The maitre d’, who I now knew was called Charles, turned his head, his body remaining perfectly still. For a brief sec, I wondered if Charles was a Servbot and almost laughed out loud at the thought.
“I’ll just have a beer, thanks.”
“Would you like our draft or bottled beer, sir?”
“The draft would be fine, thank you.”
Sir Thomas leaned forward in his chair and clasped his hand together with his forearms on the table, tilting his balding, short cropped grey haired head towards me, and softly chided in a voice that evoked a hundred memories, “You could have told me of your decision to quit your contribution. It was a little embarrassing finding out from Bill that you had decided to move on, hmm?”
“Yes, Sir Thomas, that was thoughtless of me. Please do accept my deepest apologies,” I said, tilting my head forward in slight formal bow.

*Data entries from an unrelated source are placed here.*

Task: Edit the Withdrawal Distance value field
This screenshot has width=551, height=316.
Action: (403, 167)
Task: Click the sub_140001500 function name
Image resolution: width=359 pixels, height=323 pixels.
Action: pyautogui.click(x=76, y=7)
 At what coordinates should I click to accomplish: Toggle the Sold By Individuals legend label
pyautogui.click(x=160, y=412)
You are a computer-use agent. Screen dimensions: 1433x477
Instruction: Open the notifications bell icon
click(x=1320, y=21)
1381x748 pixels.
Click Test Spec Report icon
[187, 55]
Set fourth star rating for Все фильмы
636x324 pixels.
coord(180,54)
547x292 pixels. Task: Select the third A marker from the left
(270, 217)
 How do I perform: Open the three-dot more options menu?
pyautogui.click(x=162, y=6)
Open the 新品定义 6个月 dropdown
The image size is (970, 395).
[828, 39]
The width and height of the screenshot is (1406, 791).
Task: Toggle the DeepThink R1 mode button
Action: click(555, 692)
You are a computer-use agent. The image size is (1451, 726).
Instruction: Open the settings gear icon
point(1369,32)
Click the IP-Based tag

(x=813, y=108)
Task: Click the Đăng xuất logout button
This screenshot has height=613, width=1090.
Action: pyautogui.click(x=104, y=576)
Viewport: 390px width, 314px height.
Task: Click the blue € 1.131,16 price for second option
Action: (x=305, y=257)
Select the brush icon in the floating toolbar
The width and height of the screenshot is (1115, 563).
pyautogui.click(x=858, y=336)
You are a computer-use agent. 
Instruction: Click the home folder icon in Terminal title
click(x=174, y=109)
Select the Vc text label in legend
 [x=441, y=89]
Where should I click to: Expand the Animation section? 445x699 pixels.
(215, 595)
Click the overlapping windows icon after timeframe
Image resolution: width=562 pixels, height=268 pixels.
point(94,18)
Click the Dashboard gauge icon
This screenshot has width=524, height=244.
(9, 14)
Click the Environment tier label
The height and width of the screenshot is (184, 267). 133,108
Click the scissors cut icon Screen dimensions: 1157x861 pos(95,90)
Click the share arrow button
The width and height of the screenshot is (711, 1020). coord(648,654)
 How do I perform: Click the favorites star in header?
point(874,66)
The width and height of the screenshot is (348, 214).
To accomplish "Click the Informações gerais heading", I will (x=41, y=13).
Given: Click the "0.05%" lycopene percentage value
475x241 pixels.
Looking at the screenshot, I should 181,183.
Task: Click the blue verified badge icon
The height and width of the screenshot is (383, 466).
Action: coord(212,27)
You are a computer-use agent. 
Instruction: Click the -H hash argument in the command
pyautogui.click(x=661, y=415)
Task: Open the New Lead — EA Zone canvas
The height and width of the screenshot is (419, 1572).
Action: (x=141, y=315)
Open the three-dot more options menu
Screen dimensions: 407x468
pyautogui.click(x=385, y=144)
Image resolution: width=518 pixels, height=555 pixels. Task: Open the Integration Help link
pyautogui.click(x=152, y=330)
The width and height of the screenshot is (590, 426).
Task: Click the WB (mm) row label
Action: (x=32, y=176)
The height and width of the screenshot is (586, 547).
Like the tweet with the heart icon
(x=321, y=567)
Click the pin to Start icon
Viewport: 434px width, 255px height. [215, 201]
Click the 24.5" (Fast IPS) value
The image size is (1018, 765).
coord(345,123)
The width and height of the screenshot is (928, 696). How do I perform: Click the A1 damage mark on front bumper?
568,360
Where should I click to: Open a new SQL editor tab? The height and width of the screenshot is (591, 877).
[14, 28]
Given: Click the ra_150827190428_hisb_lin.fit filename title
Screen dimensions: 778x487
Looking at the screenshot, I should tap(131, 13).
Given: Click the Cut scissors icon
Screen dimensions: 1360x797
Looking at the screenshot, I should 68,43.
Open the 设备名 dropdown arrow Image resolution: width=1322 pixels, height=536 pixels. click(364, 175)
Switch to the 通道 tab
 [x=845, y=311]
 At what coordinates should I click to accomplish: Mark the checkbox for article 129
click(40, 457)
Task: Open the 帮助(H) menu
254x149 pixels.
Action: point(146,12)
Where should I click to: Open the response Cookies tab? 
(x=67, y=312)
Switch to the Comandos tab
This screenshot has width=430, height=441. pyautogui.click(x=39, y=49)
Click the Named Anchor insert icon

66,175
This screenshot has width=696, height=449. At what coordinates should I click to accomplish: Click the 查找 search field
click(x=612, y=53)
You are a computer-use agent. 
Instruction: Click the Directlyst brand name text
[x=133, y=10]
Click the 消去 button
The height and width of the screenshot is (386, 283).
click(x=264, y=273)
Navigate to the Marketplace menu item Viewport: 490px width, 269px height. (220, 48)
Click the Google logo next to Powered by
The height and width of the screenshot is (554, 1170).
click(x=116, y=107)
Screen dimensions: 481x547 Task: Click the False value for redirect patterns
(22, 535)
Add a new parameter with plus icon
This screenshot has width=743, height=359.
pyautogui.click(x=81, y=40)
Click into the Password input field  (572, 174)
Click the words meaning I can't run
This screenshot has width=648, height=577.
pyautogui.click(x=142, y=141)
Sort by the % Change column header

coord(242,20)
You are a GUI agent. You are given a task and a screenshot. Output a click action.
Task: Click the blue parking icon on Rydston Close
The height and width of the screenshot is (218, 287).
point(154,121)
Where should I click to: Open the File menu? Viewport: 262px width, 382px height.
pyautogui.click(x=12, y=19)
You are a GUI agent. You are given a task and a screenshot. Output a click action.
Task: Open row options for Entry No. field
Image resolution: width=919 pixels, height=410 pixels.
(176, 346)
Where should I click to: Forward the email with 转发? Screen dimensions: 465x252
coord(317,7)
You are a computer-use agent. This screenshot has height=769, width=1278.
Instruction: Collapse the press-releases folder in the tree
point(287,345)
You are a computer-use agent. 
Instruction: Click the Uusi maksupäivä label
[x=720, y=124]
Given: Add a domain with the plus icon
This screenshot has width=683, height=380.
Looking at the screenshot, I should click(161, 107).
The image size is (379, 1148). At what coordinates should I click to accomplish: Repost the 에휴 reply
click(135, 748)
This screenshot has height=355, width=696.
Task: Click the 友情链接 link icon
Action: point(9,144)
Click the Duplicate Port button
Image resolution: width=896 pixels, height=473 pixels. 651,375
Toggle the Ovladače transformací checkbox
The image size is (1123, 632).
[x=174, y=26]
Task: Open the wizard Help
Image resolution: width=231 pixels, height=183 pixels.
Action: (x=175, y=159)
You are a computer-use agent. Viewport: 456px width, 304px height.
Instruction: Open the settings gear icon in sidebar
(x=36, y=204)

Sir Thomas gave me straight hard look, and then his eyes softened and he smiled, “Apology accepted, and please accept mine for also not informing you of my resignation.” Sir Thomas’s smile turned into a grin, the horizontal slash set in the Moon-white round face turning up slightly as he registered the shock on my face.
“Resignation? Are you retiring, Uncle?”
Sir Thomas straightened fully in his seat, the grin disappearing to be replaced by his stone look. “Hah! Me retire? No, far from it — I will be busier than ever. The only time I’ll retire is when my work is done, and that shall be after I expire.”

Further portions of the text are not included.